— What you have to do —
Write out all the data again, exactly as shown.

Collected data
==*==

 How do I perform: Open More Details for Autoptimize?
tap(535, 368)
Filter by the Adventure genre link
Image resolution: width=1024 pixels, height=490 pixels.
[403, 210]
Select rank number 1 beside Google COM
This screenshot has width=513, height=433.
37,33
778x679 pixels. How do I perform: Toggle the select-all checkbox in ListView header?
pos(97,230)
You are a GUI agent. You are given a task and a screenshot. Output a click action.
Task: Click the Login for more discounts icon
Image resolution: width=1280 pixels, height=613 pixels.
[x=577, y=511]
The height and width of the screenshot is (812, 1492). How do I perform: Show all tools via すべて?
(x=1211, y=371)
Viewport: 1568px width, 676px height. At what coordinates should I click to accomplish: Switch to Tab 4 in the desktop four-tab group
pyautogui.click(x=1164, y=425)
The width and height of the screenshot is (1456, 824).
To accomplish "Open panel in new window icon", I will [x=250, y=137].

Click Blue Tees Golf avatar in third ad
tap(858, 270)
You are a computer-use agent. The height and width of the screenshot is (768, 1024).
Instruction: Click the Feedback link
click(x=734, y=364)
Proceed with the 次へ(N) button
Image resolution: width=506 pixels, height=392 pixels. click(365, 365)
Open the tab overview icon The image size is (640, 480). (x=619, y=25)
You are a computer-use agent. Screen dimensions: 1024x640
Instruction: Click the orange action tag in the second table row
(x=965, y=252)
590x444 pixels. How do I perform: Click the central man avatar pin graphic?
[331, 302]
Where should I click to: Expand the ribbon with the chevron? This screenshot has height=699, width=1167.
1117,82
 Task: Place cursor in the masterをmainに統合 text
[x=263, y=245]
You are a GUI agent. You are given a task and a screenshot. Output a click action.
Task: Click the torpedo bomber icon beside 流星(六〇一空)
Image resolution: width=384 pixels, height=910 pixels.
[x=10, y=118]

==*==

— Task output —
 How do I perform: Open More Details for Autoptimize?
tap(535, 368)
Filter by the Adventure genre link
Image resolution: width=1024 pixels, height=490 pixels.
[403, 210]
Select rank number 1 beside Google COM
This screenshot has width=513, height=433.
37,33
778x679 pixels. How do I perform: Toggle the select-all checkbox in ListView header?
pos(97,230)
You are a GUI agent. You are given a task and a screenshot. Output a click action.
Task: Click the Login for more discounts icon
Image resolution: width=1280 pixels, height=613 pixels.
[x=577, y=511]
The height and width of the screenshot is (812, 1492). How do I perform: Show all tools via すべて?
(x=1211, y=371)
Viewport: 1568px width, 676px height. At what coordinates should I click to accomplish: Switch to Tab 4 in the desktop four-tab group
pyautogui.click(x=1164, y=425)
The width and height of the screenshot is (1456, 824).
To accomplish "Open panel in new window icon", I will [x=250, y=137].

Click Blue Tees Golf avatar in third ad
tap(858, 270)
You are a computer-use agent. The height and width of the screenshot is (768, 1024).
Instruction: Click the Feedback link
click(x=734, y=364)
Proceed with the 次へ(N) button
Image resolution: width=506 pixels, height=392 pixels. click(365, 365)
Open the tab overview icon The image size is (640, 480). (x=619, y=25)
You are a computer-use agent. Screen dimensions: 1024x640
Instruction: Click the orange action tag in the second table row
(x=965, y=252)
590x444 pixels. How do I perform: Click the central man avatar pin graphic?
[331, 302]
Where should I click to: Expand the ribbon with the chevron? This screenshot has height=699, width=1167.
1117,82
 Task: Place cursor in the masterをmainに統合 text
[x=263, y=245]
You are a GUI agent. You are given a task and a screenshot. Output a click action.
Task: Click the torpedo bomber icon beside 流星(六〇一空)
Image resolution: width=384 pixels, height=910 pixels.
[x=10, y=118]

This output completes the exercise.